History
I used to work in a company where stationery was distributed from a central store each week on Wednesday afternoons. If you needed stationery urgently you could receive it almost immediately by making a phone call. But proper approval procedures were always followed. Then management decided that the stationery inventory should be reduced. Our informal but effective system had to be "improved".
The New System
The efficiency experts descended on the company. They decided that the central stationery store couldn't possibly be open every Wednesday afternoon to serve the clients - us. They decreed that stationery should be supplied on order not demand.

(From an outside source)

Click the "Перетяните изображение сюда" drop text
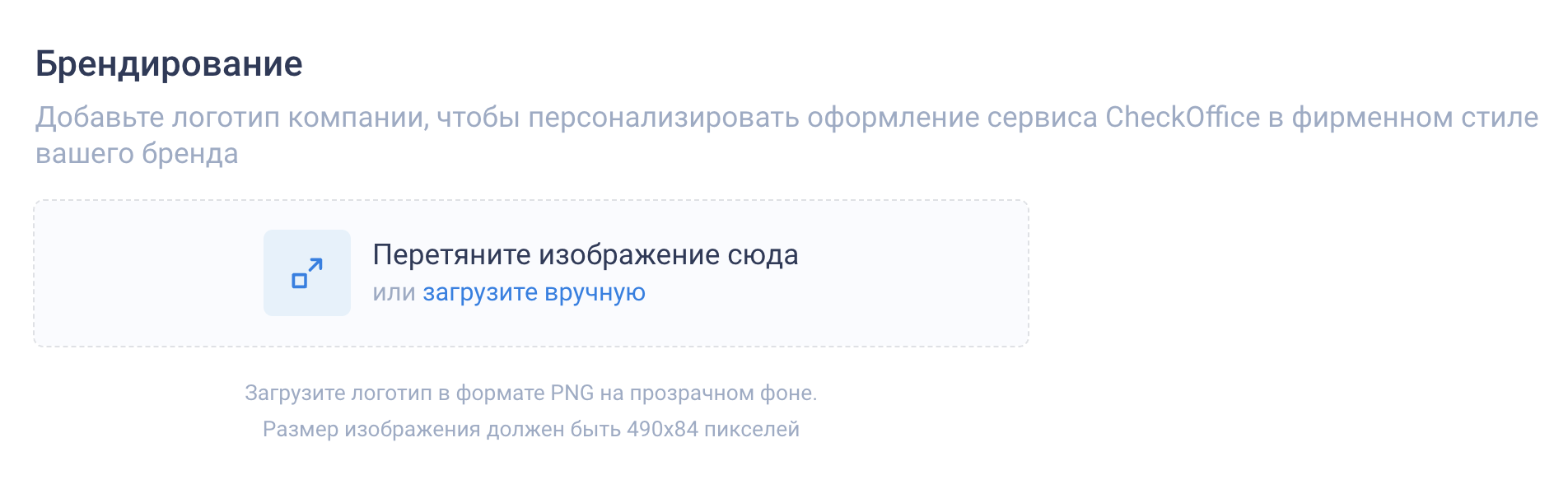click(586, 255)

Of course, it immediately increased the time involved. You had to prepare and submit a formal requisition as you would for a purchase from an external supplier. Administration guaranteed to supply the stationery "within 14 days".
Impediments
To make sure that we clients co-operated, the experts demanded that all administrative requirements be fulfilled perfectly. For instance, a requisition would be returned - and delayed - if it was undated. It became difficult to get stationery when you needed it. The new system also demanded two weeks' notice for large or special orders. This enabled a keen purchasing clerk to go out and search competitive pricing - a euphemism for "cheapest."
That all sounds pretty good. In reality it was a disaster.
Consequences
The supply of stationery wasn't prompt or complete. The "within 14 days" was ignored. I once had to go out to buy a box of pencils because "the order was late". Special orders were supplied on price alone, with no regard for quality or service.

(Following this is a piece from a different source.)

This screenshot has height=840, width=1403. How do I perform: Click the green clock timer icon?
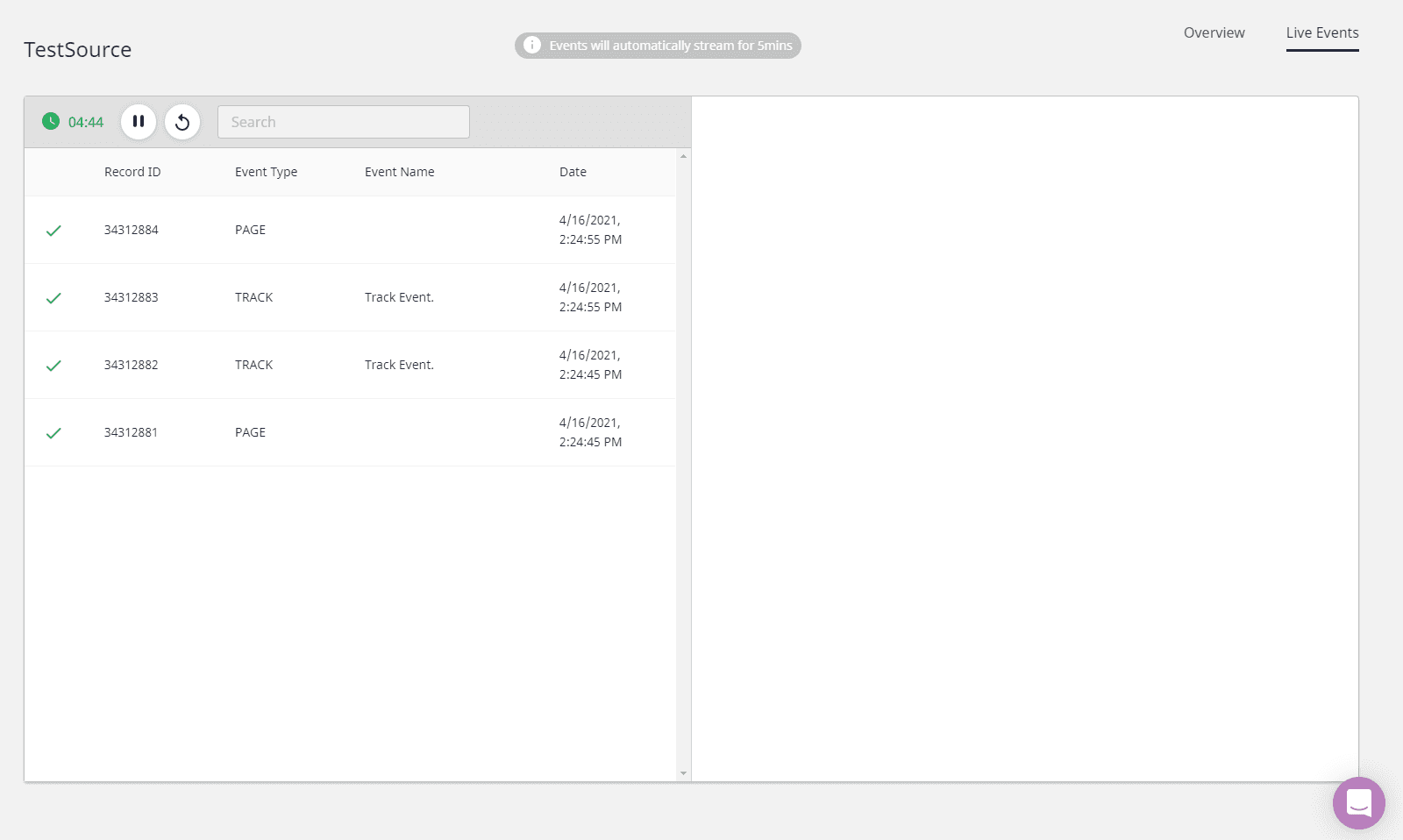(x=51, y=122)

Bit by bit, other departments found the answer. They started building up their own stationery supplies.
The total company inventory for stationery tripled in 6 months. Under the new system every department, every section, and in some cases, even individual managers over-ordered and kept their own stationery supplies.
The system stopped people from doing the very thing it was initiated to encourage them to do: co-operate with administration to reduce inventory.
Conclusion
In this example the new system was harder to follow than the one it replaced. And it failed to provide the same service level. The consequences were that costs tripled and everyone played "beat the system". Sound familiar?